A rendering of Active House USA shows the skylights, windows, and tunnels being used to take advantage of the Solar Orientation of the home.
Active House USA is bursting that futuristic bubble that many people associate with green home design, but aside from the traditional sensibilities that are immediately apparent when you look at the home there are some very important design features that are being built in that boost the sustainability, energy efficiency, and indoor air quality of the home. One of those key design features is the solar orientation of the home.
Solar orientation refers to orienting the design of the house in relation to the natural path of the sun.
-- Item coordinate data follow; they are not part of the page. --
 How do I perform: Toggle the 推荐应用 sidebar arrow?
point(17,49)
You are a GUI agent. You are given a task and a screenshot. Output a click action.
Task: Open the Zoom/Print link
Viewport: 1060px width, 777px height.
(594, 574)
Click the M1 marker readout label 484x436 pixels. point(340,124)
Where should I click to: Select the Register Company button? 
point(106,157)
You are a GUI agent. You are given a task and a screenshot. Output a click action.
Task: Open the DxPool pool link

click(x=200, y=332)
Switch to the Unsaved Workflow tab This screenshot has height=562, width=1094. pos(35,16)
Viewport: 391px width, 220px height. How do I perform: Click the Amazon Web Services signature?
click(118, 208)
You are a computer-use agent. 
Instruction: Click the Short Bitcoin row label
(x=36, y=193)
And for Active House USA it is a key to successful site planning in terms of the performance of the home.
Whether you are building or remodeling a new home or an entire development, if you can take advantage of passive solar heating and cooling you have tapped into something truly amazing: free energy. (Well they have not figured out how to tax sunshine yet, anyway).
There is nothing you can do to a home (or any building, for that matter) that has more effect for less investment than plan to take advantage of this free energy source. A well-designed and properly oriented house capitalizes on solar heat gain in winter and deflects unwanted heat in summer. This simple consideration can save a healthy percentage of a house’s energy use—and at no extra cost for the entire life of that building. In summer, if you have oriented the house properly and are able to take advantage of shade trees and overhangs, (shading the windows and walls) the air conditioner can more effectively cool air that is approximately 20° cooler that it would be otherwise.
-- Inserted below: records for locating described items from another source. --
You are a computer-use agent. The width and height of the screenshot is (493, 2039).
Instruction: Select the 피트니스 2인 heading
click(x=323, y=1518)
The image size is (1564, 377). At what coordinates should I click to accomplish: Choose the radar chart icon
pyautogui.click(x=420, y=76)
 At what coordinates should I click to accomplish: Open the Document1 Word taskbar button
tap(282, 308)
Proper solar orientation can also provide glare-free natural light throughout the house, especially when you factor in contemporary design techniques like light colored surfaces, glass partitions, and traditional transoms. While you want to limit Northern facing glazing because of cold temperature considerations, incorporating a balance of daylight from the North usually results in a more constant softer natural light. And vertical light, which will be incorporated into Active House USA using Velux sun tunnels and skylights), is even more effective as it provides a higher percentage of light with less glare.
The Active House USA prototype home is taking daylighting and solar orientation one step further by using daylight in our energy calculations. Engineers with Active House Network in Denmark are working with Jeff Day, our Project Architect, to maximize the effectiveness of the lighting in his design. Jeff has created an open and airy interior layout as a result that will maximize daylight throughout the house as much as possible.
The sum of all of this planning is that it reduces the need to use artificial lighting, lowering utility usage and costs. And using less artificial lighting also lowers the amount of heat generated in the house, which, in turn, further decreases the demand for air conditioning in summer.